Didn’t wanna get mixed up in whatever trouble the crazy woman was in, injured or not. Forced her out onto the weed-choked shoulder of a country highway before speeding off, her cheap high heels forgotten in the floorboard of his truck.
That particular July day was hotter than any she could recall. The road shimmered with heat that reflected down from a cataract white bowl of sky. Heat piled on heat piled on more heat. She didn’t dare walk in the tree line for fear of missing her chance to hitch another ride.
Plenty of cars passed, but no one stopped.
So, she’d walked. Walked until she’d heard voices again, only those voices was different from the ones she normally heard. Nice voices. Sweet and kind. Voices she thought was angels calling specifically for her.
Who’s that young girl dressed in red?
She stopped short and gaped down at her threadbare party dress that reeked of old cigarettes and sadness. Absently, she fingered one of the few glorious glass beads that still clung to the ragged bodice. The baubles snatched up sunbeams then shattered them into crimson sparks. Her dress had once been so beautiful. So had she.
Must be the children that Moses led.
More singing. She shook her head hard, but the voices remained. Either she’d gone fully crazy or was dyin’. Perhaps both, only now she didn’t care.
Wade in the water. God’s gonna trouble the water.
The music intensified, a riot of notes lifting over the treetops like birds taking flight. The song drew her into the cool shadows, into the piney woods which she figured was a better place to die anyway. Better to die on a soft bed of pine needles than on the gravel shoulder of a highway to nowhere. She walked as far as her legs would carry her; walked until she collapsed in the doorway of a roadside tent meeting.
She went looking for Jesus and instead found a husband, the handsome salesman who rushed her to the closest hospital.
***
Annalise Curbow was her name. Curbow, originally Corbeau, was derived from the Old French word corb, which meant crow. The boy always found it interesting that a group of crows was called a murder.
They were also known for mating for life, but his mama hadn’t been that kind of bird and migrated far from their home near Shreveport two years after he was born. Left him in a Piggly Wiggly. Told the clerk she’d forgotten her purse in the car, asked if the clerk could hold him, then never returned. Left the boy, the old Pontiac and a hastily scribbled note with only two words.
Forget me.
This, however, was one thing the boy’s father could not do. His father insisted it had been the voices that had done it. The bad ones had returned and she drew her demons away, keeping the boy safe. She hadn’t left them, she’d saved them.

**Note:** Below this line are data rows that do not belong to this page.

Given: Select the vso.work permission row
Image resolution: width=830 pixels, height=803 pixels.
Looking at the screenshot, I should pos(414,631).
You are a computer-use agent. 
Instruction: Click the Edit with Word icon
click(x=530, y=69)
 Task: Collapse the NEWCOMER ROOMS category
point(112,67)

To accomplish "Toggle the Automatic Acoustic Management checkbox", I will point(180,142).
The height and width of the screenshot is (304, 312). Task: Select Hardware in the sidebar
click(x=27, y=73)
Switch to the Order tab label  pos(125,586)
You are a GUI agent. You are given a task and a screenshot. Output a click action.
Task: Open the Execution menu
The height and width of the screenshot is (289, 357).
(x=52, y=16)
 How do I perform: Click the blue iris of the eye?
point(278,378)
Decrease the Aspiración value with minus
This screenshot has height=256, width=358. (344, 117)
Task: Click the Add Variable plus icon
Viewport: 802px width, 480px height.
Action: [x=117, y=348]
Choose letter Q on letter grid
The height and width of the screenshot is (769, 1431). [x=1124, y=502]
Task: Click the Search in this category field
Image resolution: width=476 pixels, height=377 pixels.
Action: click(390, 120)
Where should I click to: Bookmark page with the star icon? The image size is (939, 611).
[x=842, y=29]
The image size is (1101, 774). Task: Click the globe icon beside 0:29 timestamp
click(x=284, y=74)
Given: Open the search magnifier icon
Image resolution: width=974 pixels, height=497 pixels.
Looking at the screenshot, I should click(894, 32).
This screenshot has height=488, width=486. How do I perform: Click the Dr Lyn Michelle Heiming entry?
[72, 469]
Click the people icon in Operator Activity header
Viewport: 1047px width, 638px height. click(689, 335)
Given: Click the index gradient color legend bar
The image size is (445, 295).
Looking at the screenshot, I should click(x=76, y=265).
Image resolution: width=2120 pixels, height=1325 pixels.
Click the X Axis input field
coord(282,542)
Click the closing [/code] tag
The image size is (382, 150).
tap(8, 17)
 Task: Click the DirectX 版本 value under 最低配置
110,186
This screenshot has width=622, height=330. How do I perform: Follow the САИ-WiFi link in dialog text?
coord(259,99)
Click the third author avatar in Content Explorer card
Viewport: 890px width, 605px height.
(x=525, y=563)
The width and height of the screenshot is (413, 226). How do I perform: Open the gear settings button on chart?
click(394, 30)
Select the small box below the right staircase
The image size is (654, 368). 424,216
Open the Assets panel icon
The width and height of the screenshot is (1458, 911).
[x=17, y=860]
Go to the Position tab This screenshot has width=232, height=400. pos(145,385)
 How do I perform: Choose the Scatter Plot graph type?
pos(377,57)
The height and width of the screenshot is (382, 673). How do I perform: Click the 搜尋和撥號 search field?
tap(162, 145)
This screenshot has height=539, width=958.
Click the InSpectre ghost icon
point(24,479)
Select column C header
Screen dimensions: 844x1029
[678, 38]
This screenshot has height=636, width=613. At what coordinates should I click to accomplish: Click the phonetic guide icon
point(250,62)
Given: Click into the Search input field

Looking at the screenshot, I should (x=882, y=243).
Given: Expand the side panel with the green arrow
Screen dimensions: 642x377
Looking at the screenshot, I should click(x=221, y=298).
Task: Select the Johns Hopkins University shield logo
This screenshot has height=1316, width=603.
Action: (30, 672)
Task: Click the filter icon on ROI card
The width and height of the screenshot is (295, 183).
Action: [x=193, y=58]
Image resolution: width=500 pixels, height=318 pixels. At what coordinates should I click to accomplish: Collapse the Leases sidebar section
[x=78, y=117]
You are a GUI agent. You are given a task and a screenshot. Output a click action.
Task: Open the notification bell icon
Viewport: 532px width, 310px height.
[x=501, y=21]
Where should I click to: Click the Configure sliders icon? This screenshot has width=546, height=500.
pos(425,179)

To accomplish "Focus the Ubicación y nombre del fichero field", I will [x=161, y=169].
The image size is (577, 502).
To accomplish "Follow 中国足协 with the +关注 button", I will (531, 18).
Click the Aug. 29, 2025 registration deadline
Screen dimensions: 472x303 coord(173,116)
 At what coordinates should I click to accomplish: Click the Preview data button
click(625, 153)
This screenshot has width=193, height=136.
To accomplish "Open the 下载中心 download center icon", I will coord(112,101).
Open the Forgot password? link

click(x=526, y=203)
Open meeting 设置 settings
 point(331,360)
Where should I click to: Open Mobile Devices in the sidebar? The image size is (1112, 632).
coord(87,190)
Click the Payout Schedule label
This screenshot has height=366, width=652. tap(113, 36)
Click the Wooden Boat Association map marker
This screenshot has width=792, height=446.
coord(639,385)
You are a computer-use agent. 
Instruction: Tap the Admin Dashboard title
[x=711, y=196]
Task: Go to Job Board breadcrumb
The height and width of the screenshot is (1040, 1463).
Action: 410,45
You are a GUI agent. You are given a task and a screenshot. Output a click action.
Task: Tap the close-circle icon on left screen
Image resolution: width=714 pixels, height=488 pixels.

And for a long time, the boy believed him.
This was all the boy knew of his mama, other than his daddy would never give up trying to find her, propelled by a vision he’d received after a fast so long it nearly took his old man’s life before it gave him a word.
Forty days with only water. Madness. Yet there, at the edge of death, on the shoulder of the glory road, God gave him his answer. His beloved Annalise, wife and mother, would not be found in the world of men, only in the wilderness.
And they’d been wandering there ever since.
His daddy was good at hearing when he was called and following without question. He’d once been a top bible scholar, expert in the Old Testament and ancient languages, a distinguished man who’d walked away from a stack of teaching offers. He’d been called to minister to addicts and ex-cons, then to sell bibles, then to marry a hooker, and finally called to the wilderness to find her. Leave it all behind in search of a promise. No longer a salesman, he became part father, part missionary, and part something dangerous.
His daddy had taught him how to read using an ancient King James Bible–one with all eighty books–in a one-room trailer on the edge of a swamp. They lived a few miles from a collection of buildings too small to be properly called a town, but still they’d named it anyway. The town was populated with a strange mix of those folks searching and those folks praying never to be found.
They’d fit right in.
He’d never gone to a regular school. By the time the boy was ten, he could read and write Latin, Greek, and Hebrew. No matter how much the boy protested, his old man insisted one could only properly grasp God’s word by going back to the original texts to the original languages used by the authors.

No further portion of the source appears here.